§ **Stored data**
↓↓↓

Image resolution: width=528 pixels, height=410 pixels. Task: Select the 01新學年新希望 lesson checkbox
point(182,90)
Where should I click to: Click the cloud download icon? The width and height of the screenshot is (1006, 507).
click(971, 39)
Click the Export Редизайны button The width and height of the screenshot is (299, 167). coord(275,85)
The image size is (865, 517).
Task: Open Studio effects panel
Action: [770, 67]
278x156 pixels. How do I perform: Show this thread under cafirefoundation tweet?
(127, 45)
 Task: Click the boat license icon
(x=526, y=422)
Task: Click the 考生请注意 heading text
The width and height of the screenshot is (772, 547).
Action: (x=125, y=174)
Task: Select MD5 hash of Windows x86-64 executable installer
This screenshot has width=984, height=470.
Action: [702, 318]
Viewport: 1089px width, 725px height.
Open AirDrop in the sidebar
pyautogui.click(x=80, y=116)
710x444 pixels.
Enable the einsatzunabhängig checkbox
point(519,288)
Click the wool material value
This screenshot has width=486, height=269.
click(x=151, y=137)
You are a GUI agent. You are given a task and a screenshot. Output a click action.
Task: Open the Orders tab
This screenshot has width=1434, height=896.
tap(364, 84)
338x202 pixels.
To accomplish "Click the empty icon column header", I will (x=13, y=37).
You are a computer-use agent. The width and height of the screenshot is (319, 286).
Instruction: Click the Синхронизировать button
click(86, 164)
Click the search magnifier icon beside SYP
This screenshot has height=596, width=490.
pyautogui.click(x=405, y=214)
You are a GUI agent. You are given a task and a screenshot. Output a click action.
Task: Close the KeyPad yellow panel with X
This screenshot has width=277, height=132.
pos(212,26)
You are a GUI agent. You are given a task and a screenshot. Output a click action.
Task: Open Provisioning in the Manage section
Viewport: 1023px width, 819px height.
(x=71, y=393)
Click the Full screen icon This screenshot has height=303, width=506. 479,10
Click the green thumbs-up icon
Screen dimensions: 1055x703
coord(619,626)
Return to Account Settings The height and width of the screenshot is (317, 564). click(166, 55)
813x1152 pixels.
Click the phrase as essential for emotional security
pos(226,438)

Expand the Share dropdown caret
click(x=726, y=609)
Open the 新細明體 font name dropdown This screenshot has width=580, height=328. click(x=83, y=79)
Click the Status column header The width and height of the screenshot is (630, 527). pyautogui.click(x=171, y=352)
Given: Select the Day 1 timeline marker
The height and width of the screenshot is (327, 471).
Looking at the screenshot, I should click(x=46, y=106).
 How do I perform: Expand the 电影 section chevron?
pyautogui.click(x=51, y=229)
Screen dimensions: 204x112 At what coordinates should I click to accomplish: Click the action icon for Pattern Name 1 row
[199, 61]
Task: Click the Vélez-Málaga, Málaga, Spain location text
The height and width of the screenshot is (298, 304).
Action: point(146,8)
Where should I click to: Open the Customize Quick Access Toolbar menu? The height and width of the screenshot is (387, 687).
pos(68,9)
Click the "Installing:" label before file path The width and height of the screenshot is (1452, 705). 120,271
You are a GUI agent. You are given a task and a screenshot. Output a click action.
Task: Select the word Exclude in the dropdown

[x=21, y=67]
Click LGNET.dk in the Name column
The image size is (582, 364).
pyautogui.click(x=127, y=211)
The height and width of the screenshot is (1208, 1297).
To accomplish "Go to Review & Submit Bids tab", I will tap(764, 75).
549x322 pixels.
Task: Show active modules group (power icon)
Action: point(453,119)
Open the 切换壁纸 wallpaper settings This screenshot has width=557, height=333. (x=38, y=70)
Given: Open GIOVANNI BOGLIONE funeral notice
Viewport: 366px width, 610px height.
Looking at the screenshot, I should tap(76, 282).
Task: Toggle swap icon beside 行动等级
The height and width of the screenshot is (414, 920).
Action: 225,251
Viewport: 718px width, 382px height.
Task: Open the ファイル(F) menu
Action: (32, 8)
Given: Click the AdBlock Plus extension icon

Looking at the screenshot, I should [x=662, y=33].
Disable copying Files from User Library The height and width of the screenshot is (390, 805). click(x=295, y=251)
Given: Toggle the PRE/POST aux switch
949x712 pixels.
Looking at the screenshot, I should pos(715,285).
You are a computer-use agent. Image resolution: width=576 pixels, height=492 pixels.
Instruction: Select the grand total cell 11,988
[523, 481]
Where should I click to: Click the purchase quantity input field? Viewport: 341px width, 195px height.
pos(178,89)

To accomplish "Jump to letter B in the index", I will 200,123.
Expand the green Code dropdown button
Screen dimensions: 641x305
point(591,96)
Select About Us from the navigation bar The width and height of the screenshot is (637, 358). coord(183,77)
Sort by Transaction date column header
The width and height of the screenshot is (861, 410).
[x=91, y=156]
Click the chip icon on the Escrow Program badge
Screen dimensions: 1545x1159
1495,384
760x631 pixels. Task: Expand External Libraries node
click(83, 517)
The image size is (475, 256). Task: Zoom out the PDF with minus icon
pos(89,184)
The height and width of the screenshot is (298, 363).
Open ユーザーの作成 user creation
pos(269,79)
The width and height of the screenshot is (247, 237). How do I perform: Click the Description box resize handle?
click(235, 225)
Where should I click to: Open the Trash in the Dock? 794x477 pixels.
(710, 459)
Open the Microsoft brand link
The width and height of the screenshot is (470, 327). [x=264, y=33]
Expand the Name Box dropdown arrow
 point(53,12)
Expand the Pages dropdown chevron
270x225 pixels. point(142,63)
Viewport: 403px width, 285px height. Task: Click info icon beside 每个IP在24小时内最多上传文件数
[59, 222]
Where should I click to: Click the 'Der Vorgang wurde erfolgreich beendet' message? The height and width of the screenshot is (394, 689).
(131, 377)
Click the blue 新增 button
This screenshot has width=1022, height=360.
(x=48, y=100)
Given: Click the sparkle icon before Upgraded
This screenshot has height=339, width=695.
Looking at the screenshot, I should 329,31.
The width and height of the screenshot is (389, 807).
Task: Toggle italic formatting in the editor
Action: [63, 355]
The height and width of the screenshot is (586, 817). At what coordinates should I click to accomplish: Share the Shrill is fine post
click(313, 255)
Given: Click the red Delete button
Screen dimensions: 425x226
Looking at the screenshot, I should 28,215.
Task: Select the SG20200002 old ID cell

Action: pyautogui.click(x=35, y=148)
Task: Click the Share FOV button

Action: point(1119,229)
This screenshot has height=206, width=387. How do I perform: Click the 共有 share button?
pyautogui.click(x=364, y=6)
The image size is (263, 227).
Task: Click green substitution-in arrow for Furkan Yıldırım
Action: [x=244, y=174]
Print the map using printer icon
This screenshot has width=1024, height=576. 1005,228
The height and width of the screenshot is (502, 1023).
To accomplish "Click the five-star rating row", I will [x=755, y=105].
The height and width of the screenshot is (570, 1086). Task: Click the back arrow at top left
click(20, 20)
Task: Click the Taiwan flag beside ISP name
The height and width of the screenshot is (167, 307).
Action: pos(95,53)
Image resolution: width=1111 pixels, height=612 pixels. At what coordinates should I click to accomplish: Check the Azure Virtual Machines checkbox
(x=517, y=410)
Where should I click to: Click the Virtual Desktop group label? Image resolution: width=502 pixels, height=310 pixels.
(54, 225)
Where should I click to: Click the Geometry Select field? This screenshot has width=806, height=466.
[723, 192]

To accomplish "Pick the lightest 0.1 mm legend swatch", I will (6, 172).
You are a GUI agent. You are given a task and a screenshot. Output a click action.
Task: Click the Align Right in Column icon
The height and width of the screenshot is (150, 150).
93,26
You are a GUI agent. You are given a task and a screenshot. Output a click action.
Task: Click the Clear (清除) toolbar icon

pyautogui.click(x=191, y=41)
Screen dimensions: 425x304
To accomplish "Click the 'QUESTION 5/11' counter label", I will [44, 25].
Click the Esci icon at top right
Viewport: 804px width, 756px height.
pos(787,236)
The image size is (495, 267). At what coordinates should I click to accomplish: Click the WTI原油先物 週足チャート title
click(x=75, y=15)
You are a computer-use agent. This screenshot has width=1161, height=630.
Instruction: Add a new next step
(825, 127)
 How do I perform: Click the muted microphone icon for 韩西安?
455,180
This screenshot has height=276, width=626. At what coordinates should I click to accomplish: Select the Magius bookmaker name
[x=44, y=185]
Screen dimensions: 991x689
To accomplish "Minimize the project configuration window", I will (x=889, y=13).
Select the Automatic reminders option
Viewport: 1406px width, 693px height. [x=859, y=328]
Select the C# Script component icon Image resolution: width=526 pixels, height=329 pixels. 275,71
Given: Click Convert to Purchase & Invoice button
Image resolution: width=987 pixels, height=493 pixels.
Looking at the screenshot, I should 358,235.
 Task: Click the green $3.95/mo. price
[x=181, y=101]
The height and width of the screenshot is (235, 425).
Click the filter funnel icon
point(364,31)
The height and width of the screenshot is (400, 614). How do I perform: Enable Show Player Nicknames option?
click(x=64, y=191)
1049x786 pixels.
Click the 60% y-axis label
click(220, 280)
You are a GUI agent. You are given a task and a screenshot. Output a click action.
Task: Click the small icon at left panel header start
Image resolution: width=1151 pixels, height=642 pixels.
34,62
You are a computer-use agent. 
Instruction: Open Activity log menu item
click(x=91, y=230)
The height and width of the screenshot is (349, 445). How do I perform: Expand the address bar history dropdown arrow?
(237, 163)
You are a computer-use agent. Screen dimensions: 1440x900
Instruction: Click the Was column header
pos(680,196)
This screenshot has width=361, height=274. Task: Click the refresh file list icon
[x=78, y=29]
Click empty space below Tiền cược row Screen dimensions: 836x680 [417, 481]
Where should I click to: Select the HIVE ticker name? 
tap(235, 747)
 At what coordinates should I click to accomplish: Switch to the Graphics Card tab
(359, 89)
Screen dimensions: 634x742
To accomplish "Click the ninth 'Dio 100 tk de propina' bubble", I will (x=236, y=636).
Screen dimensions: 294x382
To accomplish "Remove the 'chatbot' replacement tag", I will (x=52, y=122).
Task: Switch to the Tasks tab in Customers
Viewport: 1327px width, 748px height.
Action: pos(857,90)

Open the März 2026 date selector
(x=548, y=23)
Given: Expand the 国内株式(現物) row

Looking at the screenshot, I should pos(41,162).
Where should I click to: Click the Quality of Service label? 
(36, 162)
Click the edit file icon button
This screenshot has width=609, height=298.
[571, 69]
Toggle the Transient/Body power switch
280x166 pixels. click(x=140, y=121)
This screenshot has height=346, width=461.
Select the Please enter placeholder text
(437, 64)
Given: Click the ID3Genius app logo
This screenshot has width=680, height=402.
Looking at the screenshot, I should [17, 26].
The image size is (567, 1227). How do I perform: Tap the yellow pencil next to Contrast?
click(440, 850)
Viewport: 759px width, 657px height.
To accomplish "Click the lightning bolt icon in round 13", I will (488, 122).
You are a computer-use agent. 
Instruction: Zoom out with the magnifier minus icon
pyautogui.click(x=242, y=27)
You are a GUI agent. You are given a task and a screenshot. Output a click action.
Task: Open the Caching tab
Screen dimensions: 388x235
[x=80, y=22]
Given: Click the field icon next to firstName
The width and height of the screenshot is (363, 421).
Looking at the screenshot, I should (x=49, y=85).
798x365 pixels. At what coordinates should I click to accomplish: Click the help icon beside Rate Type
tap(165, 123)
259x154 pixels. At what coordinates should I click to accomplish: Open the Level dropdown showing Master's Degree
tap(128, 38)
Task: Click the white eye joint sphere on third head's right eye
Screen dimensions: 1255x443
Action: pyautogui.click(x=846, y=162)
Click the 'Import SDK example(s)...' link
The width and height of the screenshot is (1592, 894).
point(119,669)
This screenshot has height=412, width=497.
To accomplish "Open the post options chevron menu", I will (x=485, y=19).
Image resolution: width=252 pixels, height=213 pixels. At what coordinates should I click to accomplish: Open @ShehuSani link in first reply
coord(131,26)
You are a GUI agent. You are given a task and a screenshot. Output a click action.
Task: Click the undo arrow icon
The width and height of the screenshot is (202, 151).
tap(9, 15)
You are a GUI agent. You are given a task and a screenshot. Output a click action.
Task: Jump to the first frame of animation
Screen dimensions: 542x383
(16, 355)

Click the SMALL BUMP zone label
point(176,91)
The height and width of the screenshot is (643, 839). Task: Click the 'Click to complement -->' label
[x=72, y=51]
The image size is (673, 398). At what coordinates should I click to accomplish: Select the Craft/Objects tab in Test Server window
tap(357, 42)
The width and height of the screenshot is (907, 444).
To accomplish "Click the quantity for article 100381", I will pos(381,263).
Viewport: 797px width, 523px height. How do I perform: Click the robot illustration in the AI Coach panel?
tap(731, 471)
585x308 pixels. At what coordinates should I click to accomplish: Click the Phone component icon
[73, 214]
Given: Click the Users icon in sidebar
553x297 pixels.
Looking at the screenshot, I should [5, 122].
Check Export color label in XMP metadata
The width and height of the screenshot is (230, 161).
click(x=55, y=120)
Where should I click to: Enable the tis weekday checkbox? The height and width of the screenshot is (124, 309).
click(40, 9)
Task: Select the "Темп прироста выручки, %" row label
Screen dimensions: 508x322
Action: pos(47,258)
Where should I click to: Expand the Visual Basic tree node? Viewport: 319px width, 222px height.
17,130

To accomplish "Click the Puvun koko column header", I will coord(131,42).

↑↑↑

§ **TASK TO COMPLETE**
The string "empty" appears on some lines of the data; count those lines and report only how many there are.

§ **SOLUTION TO THE PROBLEM**
2